EXERCISE DIRECTIONS —
Rewrite the lines from the one holding "The image size" through the last line, inclusive, changing "Update" to "Refresh" and leaving all else untouched.

______

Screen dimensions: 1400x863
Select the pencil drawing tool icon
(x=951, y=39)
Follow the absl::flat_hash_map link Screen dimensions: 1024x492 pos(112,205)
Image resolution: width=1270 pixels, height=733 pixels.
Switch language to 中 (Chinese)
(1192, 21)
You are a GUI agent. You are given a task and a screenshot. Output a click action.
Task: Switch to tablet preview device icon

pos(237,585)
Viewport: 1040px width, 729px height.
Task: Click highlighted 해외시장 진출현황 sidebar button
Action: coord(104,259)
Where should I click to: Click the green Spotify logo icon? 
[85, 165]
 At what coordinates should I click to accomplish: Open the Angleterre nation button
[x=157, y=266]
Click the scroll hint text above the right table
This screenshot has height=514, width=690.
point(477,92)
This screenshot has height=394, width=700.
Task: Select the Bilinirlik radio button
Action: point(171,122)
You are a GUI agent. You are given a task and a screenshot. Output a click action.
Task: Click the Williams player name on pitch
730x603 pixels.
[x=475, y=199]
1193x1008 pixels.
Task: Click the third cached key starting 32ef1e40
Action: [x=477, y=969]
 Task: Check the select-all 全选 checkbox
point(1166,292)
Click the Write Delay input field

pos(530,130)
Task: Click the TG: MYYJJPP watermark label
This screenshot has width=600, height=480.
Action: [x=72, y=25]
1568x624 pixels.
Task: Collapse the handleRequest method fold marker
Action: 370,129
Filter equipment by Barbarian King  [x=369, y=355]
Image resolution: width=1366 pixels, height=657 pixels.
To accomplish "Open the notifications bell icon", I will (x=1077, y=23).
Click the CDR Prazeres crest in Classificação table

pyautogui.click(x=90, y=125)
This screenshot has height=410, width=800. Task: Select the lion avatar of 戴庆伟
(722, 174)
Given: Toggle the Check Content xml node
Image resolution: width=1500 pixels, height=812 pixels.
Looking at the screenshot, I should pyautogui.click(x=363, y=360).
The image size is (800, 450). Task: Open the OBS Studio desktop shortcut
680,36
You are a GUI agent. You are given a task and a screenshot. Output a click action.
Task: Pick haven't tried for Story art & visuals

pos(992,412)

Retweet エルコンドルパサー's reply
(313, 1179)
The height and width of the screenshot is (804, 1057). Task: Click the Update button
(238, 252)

______

SOLUTION TO THIS TASK —
The image size is (800, 450). Task: Open the OBS Studio desktop shortcut
680,36
You are a GUI agent. You are given a task and a screenshot. Output a click action.
Task: Pick haven't tried for Story art & visuals

pos(992,412)

Retweet エルコンドルパサー's reply
(313, 1179)
The height and width of the screenshot is (804, 1057). Task: Click the Refresh button
(238, 252)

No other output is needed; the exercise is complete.